Escribo esta carta desde la playa de Alcossebre (Castellón), donde fui más feliz que nunca en mi niñez. Recuerdo hacer amigos efímeros, jugar a las maquinitas de los recreativos y comer helados de leche merengada mientras mis padres, mi hermana y yo caminábamos descalzos por la orilla.
También pedir 100 pesetas a mis 11 años para comprarme un periódico deportivo. El Sport, que iba con grapa y era el más grueso —y por tanto, el más rentable—, aunque no sabía que versaría sobre el Barça, que por aquel entonces no era mi equipo. Casi 30 años después vuelvo aquí, a recuperar las sensaciones de la primera playa que le enseñé a mi hijo, con algunos de aquellos quioscos aún abiertos y sintiendo el orgullo de que se exhiba en ellos Vanity Fair. Cuando se secan estas líneas, nuestra revista de julio, protagonizada por Carmen Maura, todavía nos observa en las plazas donde quedan ejemplares. La gente la compra y la lleva a la playa, y complementa con ella la lectura ociosa de sus medios digitales de preferencia —ojalá también vanityfair.es—. Las salas recreativas han desaparecido porque todos llevamos una miniaturizada máquina ídem encima.
Hoy, domingo 12 de julio, se celebran las elecciones vascas y gallegas entre medidas de extrema precaución por los rebrotes de COVID-19 activos en nuestra geografía, el socorrista de la piscina se pasea con una bombona desinfectante al hombro y los viandantes del paseo marítimo portamos mascarillas quirúrgicas. Nadie sabe si la nueva normalidad tornará a medio plazo en vieja normalidad, o mediana normalidad al menos, pero la nostalgia de quien, desafiando a Sabina, vuelve a los lugares donde fue feliz se multiplica con estos nuevos usos y costumbres.
Hay algo que permanece inalterable, eso sí. La sensación de estar solo —y en paz— en el mundo cuando te alejas 50 metros de la orilla, echas la cabeza hacia atrás, hundiéndola antes de volver a la vertical y emerges con un perfecto peinado yuppie. Si es que solo me falta la camisa azul de cuello blanco para ser un Gordon Gekko subacuático. A lo alto brilla el sol y las nubes perfilan nítidos animales sobre el perfecto cielo azul.
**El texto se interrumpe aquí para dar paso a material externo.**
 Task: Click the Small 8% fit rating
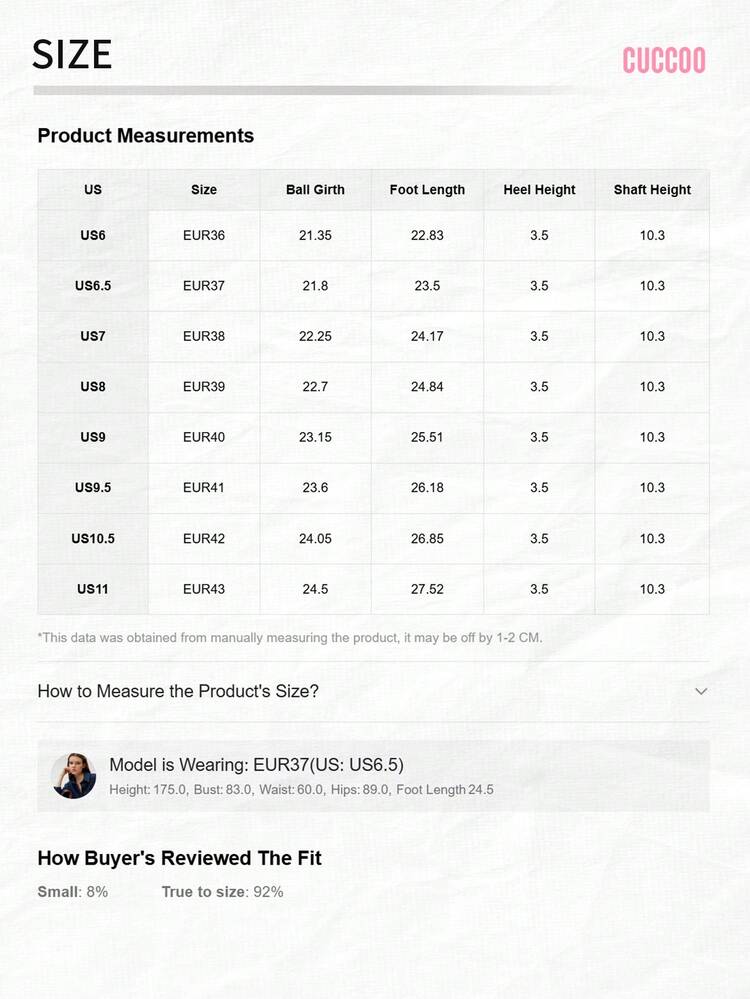pyautogui.click(x=73, y=891)
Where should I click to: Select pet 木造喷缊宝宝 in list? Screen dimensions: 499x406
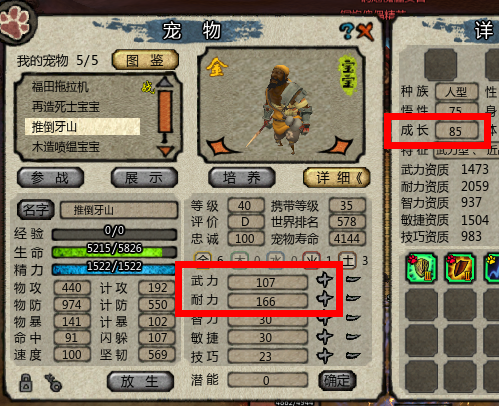click(66, 147)
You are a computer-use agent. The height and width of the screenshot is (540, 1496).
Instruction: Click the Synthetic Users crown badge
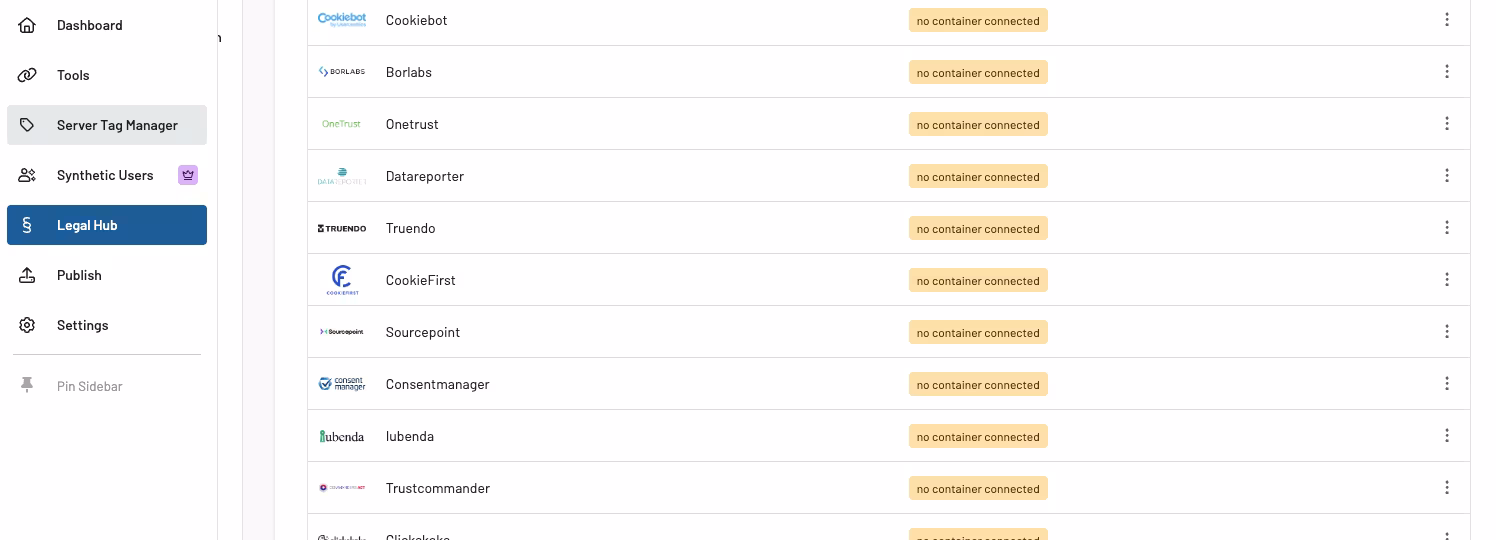187,175
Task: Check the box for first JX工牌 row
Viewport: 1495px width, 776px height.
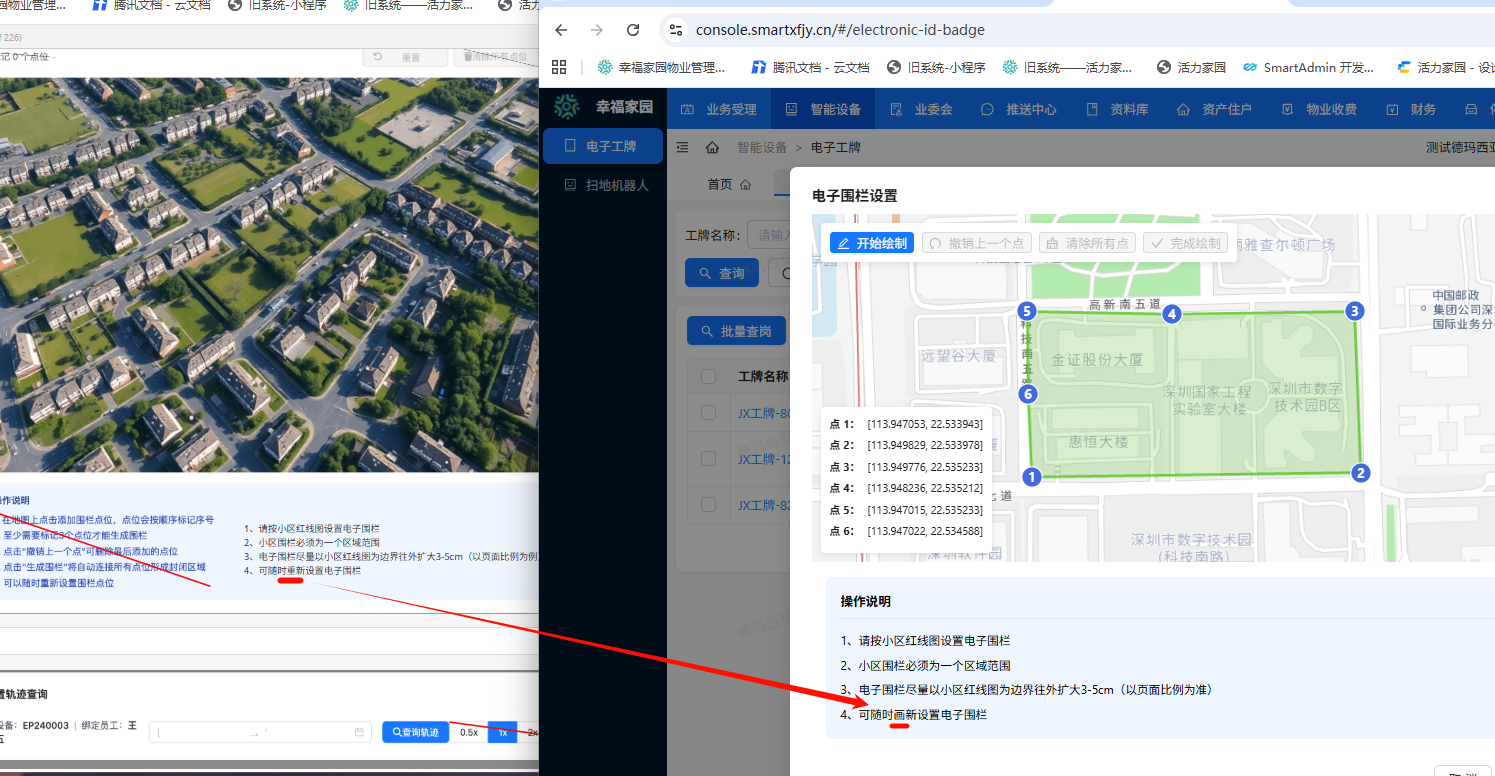Action: click(x=709, y=412)
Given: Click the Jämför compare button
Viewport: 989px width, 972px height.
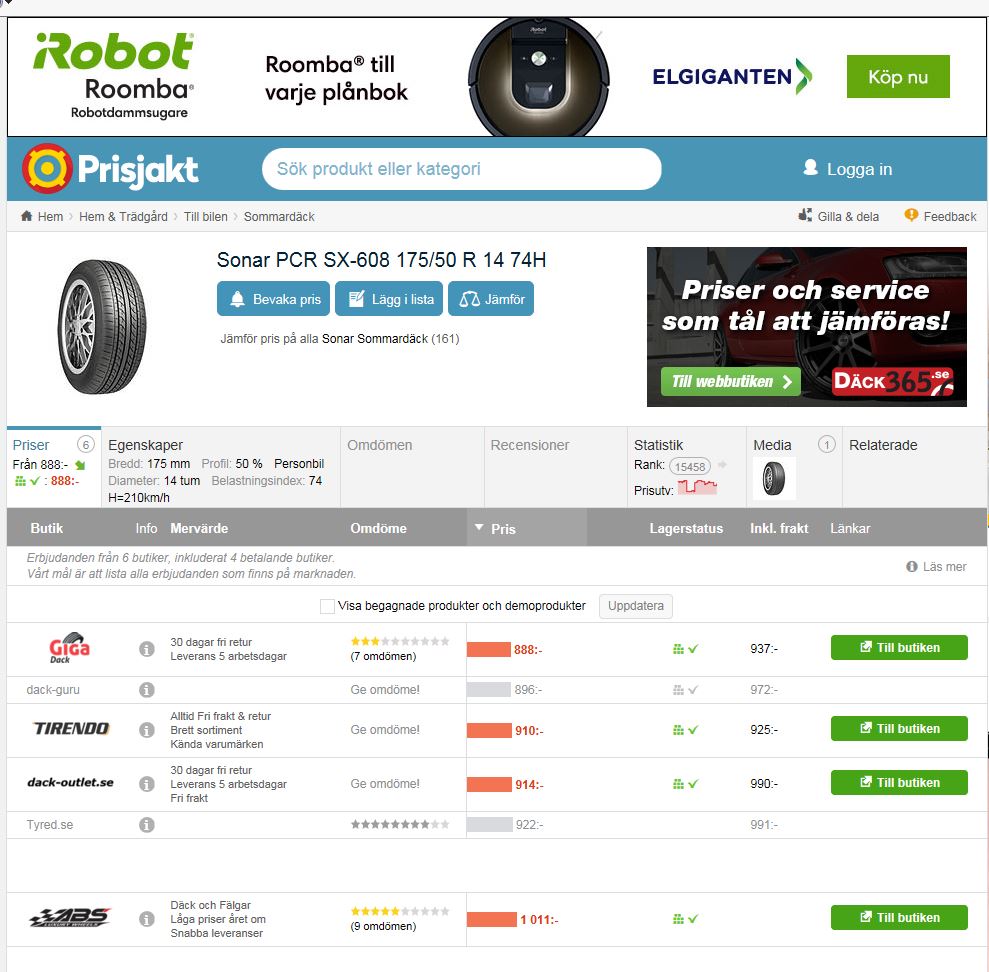Looking at the screenshot, I should click(491, 298).
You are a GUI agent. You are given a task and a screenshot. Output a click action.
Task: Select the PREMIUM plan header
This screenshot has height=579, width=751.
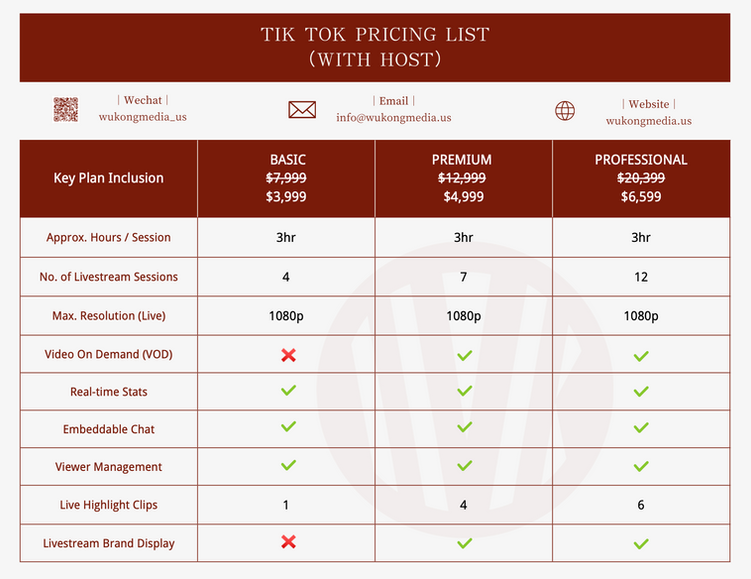[462, 160]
Y el bichito y la mascarilla no tienen jurisdicción dentro del agua, al menos que se sepa. De vuelta a la arena una madre pone las aletas a su hija —que pide a su vez que le retoquen la coleta—, las olas rompen contra las rocas y un señor clava su sombrilla mientras me saluda. Es una suspensión amable de la realidad. En esta cala, en la que la gente saca los bocadillos, juega a las cartas o se unta crema solar entre chapuzón y chapuzón, 2020 se parece a cualquier escena de nuestro pasado. Y son esas pequeñas victorias las que vamos restregándole al virus.
Nada me hará más feliz que usted, lector(a), navegando estas líneas cuando acabe julio o comience agosto y descubra a la reina Letizia más desconocida, con ganas de cargarse a la espalda una monarquía muy maltrecha por culpa de la no intachabilidad del emérito. Hemos conseguido también entrevista con la única hija de la reina de Inglaterra, con el jefe de la patronal y con el reverendo Jesse Jackson, eterno activista contra la discriminación racial, dibujando un fresco versátil que baila entre la política, la aristocracia, la empresa y lo social, los mismos ingredientes Vanity Fair de siempre, pero con más tiempo que nunca para leerlo.
Conozco a un lector cuya anécdota de verano recuerdo llegados a estas fechas: además de las cinco o seis maletas, sombrilla y arreos playeros con que cargar el enorme coche donde transporta a su familia numerosa, le acompañan los 12 números que hemos publicado durante el curso porque —tenaz— pretende dar buena cuenta de ellos antes de la vuelta. Y me emociona que ese hombre se emocione con los reportajes de esta entrega y de todas las previas del año, porque le supongo ese sentido de la maravilla que me inundó la mañana en que abrí sobre la toalla mi primer Sport hace casi tres décadas. Ojalá causar la misma impresión —o casi— en alguien —o en muchos— con este ejemplar.